Alors, vous devriez aimer
Sandrine Gatti. Ne vous méprenez pas, elle n'est pas policière mais coiffeuse. Elle n'enquête sur rien du tout, elle n'est que la veuve. Son mari est mort, on ne sait ni comment ni pourquoi. C'est l'originalité de ce polar d'ambiance grise et d'atmosphère plombée, comme le ciel du Plat Pays peut l'être parfois (notez bien le « parfois », je ne veux pas me mettre à dos les offices de tourisme), qui intrigue d'entrée :
« Elle s'était défaite du deuil de son mari comme un chien s'ébroue de son eau » … « Mais tout de même, l'attitude épanouie qu'elle affectait le choquait… Qui aurait pu croire qu'elle venait, ce matin, d'incinérer son mari ? »
Etonnant, n'est-ce pas ?
On oublie l'Islande, on laisse la Scanie, à jamais à Wallander, et on part en Wallonie, dans la banlieue de Liège, tout près des frontières allemande et néerlandaises (Maastricht et Aix la Chapelle sont à environ trente kilomètres). On fréquente les salons de coiffure, les « bacs à schnick » où s'ébattent petits dealers et maquereaux, musiciens amateurs ou chômeurs occupés à liquider (au sens propre) leurs allocations en avalant force Jup', coupés menthe et tequila boum-boum avant de se finir par un péket. Là, vous avez compris, je fais l'intéressant, tout comme lorsque je vous dis que Sandrine offre de temps en temps à sa fille un lacquemant après lui avoir servi un pasticcio. Rassurez-vous, tous ces termes typiquement wallons figurent en notes très explicites à la fin du roman et permettent aux pékins vivants comme moi au sud de la Meuse de comprendre parfaitement de quoi il retourne.

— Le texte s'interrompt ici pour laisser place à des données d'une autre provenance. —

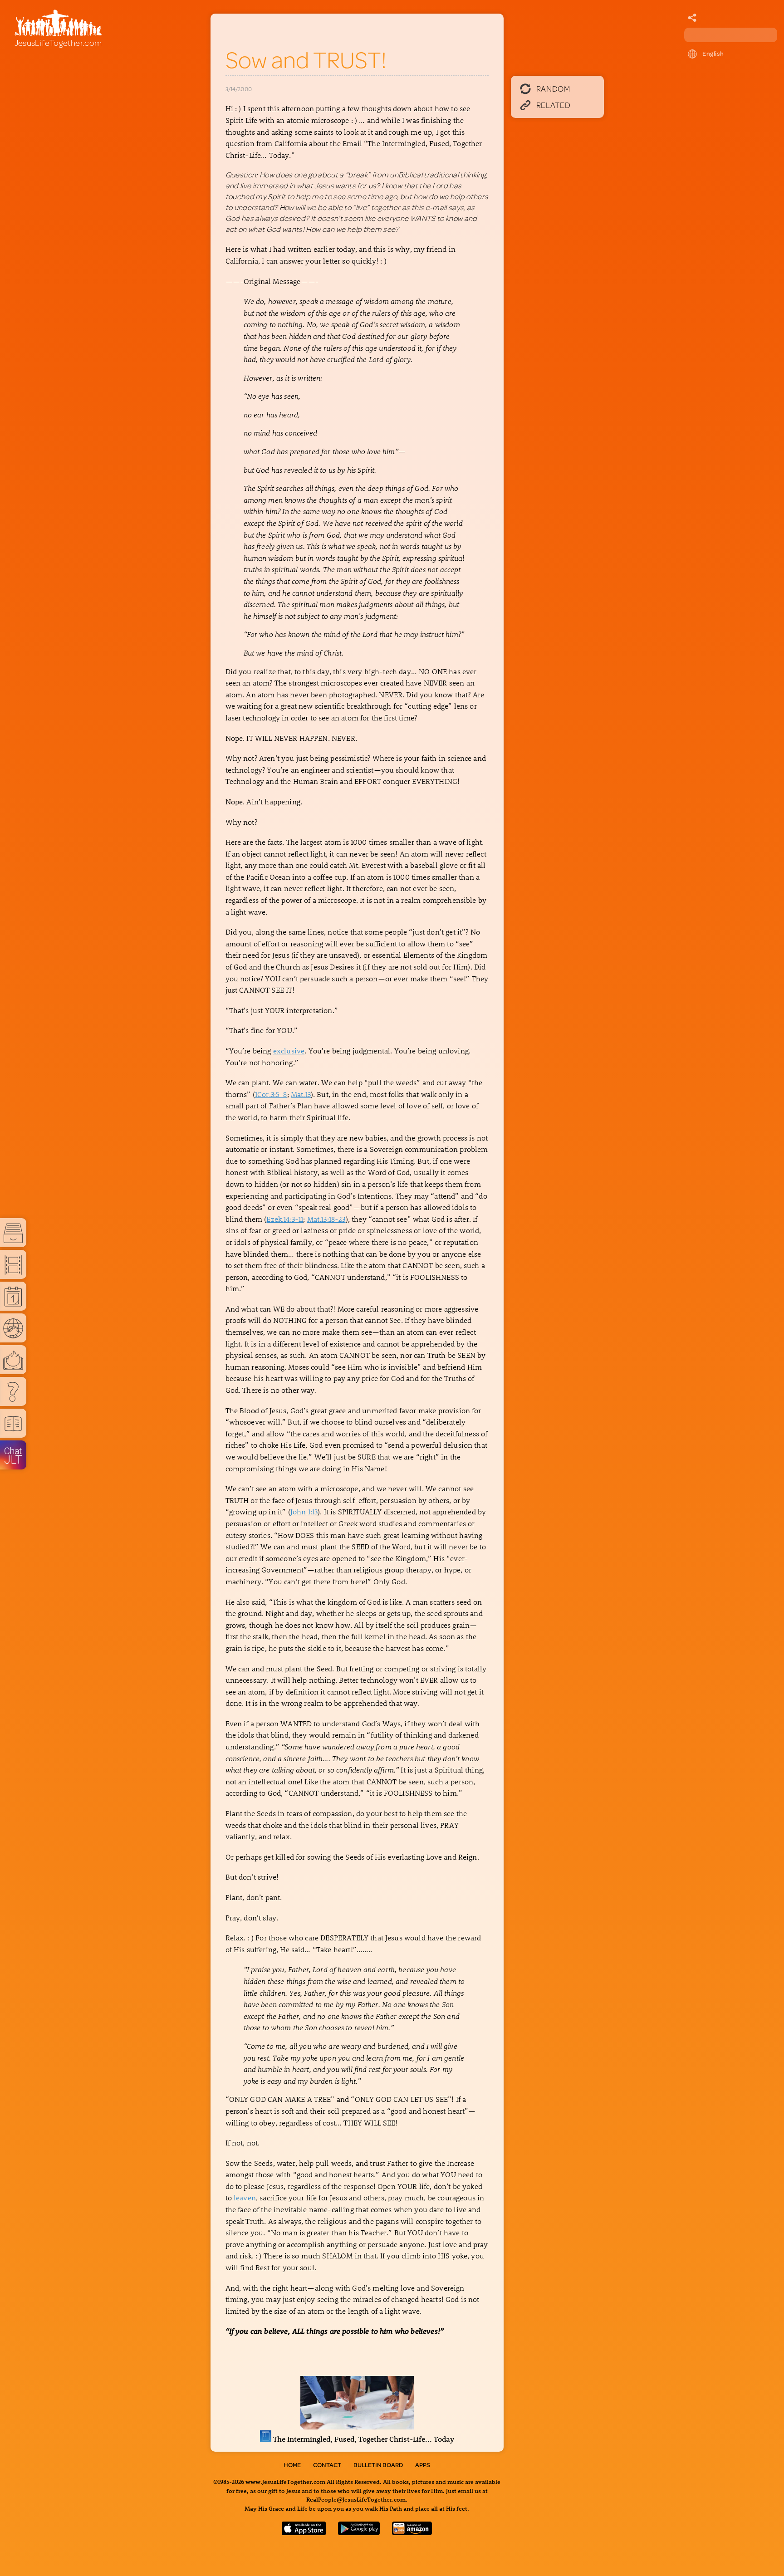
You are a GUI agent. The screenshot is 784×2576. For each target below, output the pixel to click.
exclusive (288, 1050)
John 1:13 (304, 1511)
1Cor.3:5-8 (271, 1094)
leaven (245, 2197)
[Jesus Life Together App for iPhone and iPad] (304, 2532)
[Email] (692, 18)
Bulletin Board (378, 2464)
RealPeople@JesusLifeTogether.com (356, 2499)
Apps (422, 2464)
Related (553, 105)
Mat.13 (301, 1094)
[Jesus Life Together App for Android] (359, 2532)
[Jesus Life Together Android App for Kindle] (412, 2532)
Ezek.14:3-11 (284, 1219)
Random (553, 88)
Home (292, 2464)
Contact (327, 2464)
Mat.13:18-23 (326, 1219)
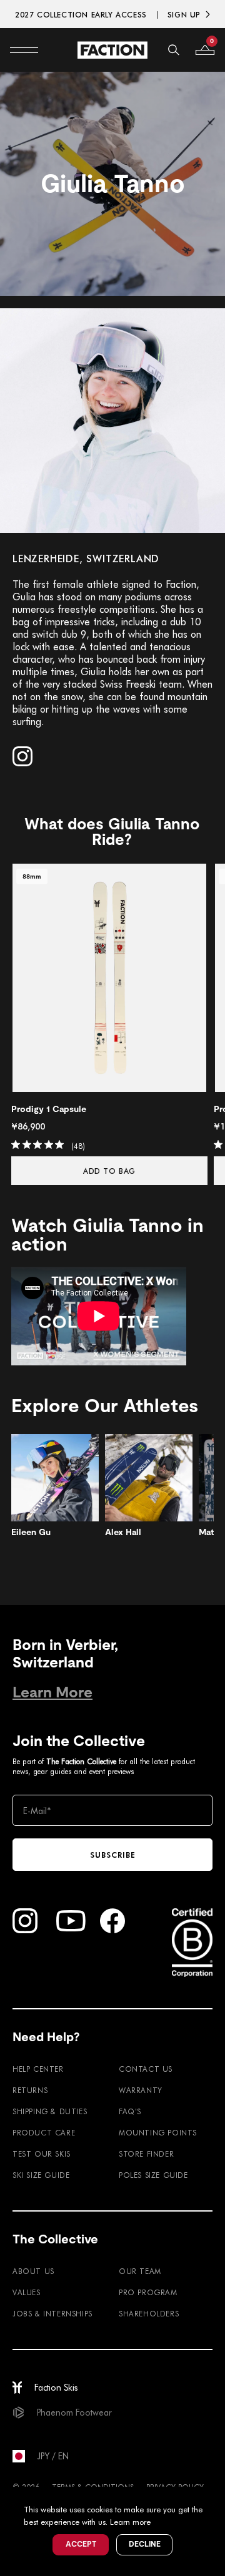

Au-delà de la chronique sociale « d'une Belgique vue d'en bas » dans une ambiance musicale très présente, le lecteur s'attache peu à peu à cette Sandrine qui collectionne les « accidents de la vie », mais qui tente de rester debout, coincée qu'elle est entre l'affection protectrice la liant à sa mère et à sa fille et l'amour après lequel elle court en vain. Pour rester dans l'ambiance musicale de cette histoire, si j'osais, je convoquerais
Robert Charlebois et sa « Concepcionne qui avait besoin d'affectionne* » tandis que « Ramonne fumait un drôle de gazonne* ». Je m'égare, ma tête tourne un peu… que voulez-vous, j'ai perdu l'habitude de passer du temps dans les « bacs à schnick », « pour faire d'la musique avec le gros Pierre* ».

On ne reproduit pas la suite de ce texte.